Convert the lines of the listing between the line holding "Delete the selected file using toolbar icon" and the line holding "will (54, 325).", inclusive, into a Markdown table with the columns Row and Line text, omitting blank lines.
╭─ DATA IN THIS EXERCISE
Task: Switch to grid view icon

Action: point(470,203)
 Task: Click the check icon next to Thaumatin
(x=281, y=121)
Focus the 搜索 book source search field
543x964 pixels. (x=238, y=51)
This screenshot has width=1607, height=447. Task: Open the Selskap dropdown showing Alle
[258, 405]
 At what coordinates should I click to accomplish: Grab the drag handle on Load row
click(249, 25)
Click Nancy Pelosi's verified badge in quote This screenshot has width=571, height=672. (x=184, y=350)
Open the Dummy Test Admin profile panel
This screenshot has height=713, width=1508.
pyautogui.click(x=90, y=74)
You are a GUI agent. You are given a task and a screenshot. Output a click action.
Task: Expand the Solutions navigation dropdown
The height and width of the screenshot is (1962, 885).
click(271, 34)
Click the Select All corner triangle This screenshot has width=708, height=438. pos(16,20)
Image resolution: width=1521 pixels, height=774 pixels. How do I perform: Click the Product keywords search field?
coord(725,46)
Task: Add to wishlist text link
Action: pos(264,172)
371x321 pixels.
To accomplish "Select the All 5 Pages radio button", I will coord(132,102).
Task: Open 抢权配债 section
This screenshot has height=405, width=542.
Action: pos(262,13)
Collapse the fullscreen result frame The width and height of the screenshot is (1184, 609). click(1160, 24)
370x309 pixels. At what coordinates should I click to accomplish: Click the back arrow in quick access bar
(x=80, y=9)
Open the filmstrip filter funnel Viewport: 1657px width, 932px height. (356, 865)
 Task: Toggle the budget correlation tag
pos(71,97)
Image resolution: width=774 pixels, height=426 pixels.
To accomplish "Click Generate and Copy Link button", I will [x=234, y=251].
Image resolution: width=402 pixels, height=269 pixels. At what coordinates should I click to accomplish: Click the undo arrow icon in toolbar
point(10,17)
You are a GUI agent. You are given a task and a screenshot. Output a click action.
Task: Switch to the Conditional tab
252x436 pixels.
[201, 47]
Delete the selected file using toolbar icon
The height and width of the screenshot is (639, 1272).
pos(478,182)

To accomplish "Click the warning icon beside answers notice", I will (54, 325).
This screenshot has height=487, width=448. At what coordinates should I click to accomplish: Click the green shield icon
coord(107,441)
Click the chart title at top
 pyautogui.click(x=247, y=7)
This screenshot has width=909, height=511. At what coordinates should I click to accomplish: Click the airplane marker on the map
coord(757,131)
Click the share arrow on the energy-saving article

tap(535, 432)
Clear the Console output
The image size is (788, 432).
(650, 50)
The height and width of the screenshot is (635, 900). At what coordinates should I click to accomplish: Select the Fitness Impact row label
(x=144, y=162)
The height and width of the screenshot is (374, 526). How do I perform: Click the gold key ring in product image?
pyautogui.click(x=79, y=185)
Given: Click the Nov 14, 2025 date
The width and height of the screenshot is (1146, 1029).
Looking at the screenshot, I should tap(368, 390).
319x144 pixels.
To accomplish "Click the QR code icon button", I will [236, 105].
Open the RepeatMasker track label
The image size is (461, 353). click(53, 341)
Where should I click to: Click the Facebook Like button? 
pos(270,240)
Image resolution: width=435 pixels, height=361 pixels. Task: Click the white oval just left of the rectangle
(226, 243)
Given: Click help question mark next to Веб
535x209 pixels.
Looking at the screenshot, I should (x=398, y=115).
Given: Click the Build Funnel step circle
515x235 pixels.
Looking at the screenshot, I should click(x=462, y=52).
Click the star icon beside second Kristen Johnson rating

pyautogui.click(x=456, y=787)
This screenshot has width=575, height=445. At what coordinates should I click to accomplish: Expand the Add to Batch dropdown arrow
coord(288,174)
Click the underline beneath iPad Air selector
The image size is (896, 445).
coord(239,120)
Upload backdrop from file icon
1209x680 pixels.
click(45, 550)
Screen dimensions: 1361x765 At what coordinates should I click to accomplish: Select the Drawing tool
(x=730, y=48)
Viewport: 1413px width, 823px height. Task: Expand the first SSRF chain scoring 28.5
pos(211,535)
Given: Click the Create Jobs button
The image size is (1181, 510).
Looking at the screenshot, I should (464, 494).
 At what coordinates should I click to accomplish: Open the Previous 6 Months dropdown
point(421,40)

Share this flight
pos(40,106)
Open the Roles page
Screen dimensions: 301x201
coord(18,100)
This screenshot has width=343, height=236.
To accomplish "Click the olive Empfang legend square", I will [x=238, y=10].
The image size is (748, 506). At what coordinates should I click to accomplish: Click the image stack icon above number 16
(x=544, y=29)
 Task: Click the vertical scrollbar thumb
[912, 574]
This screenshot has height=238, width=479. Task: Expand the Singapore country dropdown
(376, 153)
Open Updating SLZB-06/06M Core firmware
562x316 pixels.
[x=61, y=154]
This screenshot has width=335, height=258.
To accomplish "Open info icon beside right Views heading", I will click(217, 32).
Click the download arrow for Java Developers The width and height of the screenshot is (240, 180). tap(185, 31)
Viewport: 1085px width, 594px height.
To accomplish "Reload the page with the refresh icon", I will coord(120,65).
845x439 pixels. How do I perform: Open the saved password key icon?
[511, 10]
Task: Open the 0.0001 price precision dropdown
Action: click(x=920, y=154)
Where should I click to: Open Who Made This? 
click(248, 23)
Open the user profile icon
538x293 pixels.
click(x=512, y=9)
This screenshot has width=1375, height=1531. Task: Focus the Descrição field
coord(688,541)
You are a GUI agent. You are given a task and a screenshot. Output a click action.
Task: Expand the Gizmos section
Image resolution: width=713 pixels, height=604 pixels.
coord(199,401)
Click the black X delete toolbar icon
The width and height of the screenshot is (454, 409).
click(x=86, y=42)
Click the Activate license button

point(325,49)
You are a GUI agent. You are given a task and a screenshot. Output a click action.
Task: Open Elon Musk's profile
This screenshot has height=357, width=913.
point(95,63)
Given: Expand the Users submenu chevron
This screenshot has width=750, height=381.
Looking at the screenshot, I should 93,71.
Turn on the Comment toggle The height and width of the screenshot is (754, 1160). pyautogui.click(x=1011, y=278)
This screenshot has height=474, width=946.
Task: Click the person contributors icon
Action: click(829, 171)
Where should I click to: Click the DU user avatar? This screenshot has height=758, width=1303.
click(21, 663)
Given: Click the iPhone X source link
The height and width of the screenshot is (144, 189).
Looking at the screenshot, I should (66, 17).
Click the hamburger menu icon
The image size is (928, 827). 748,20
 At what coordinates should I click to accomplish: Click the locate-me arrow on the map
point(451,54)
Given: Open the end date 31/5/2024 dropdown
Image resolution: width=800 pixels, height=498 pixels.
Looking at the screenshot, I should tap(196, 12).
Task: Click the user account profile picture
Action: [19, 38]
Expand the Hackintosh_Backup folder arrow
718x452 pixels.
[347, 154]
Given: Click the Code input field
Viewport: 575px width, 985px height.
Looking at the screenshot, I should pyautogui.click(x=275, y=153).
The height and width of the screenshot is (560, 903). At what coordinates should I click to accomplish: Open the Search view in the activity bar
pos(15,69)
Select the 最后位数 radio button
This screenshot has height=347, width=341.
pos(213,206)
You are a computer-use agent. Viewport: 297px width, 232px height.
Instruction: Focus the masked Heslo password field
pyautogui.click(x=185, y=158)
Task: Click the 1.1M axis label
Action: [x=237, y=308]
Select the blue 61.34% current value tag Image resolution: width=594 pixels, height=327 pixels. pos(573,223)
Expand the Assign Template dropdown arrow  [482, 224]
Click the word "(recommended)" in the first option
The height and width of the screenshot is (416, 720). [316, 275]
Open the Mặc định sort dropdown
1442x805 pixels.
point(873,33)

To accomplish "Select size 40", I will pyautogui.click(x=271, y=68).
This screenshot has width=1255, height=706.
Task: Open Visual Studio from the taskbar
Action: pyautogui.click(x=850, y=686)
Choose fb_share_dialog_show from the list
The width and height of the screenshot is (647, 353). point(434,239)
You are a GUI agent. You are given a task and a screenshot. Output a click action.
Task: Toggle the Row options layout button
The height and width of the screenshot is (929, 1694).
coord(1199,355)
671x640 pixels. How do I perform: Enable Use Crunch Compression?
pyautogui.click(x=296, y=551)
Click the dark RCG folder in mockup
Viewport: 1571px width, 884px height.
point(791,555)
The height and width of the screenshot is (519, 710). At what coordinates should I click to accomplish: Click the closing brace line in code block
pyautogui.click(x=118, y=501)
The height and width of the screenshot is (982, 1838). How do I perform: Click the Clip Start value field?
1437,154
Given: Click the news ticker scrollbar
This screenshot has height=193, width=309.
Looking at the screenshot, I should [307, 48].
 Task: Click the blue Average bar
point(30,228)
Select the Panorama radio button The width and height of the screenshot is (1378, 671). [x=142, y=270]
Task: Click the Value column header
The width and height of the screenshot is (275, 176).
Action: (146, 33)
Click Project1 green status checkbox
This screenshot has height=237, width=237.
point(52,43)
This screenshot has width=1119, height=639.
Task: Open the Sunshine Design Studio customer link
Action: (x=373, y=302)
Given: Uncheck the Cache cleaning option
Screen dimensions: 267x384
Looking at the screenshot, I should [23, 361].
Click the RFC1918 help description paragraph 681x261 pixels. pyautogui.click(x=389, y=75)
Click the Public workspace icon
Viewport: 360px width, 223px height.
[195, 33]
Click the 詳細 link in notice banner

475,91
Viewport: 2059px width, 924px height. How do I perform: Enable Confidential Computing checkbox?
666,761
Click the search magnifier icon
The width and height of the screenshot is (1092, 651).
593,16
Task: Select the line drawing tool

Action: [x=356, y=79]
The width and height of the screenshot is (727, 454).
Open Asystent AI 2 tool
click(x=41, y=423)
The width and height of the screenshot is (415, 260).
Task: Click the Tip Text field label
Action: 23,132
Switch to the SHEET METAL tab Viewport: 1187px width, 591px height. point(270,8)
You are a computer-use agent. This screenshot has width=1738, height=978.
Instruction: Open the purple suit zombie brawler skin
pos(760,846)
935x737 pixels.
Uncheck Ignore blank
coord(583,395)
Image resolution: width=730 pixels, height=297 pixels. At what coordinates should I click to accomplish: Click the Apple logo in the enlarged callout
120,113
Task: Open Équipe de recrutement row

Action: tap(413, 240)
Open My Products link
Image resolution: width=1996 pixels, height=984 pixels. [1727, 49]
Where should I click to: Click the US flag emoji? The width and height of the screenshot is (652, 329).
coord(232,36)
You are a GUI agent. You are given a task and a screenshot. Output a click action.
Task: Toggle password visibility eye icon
╰─
__CORRECT RESULT__.
| Row | Line text |
|---|---|
| 1 | Delete the selected file using toolbar icon |
| 2 | The height and width of the screenshot is (639, 1272). |
| 3 | pos(478,182) |
| 4 | To accomplish "Click the warning icon beside answers notice", I will (54, 325). |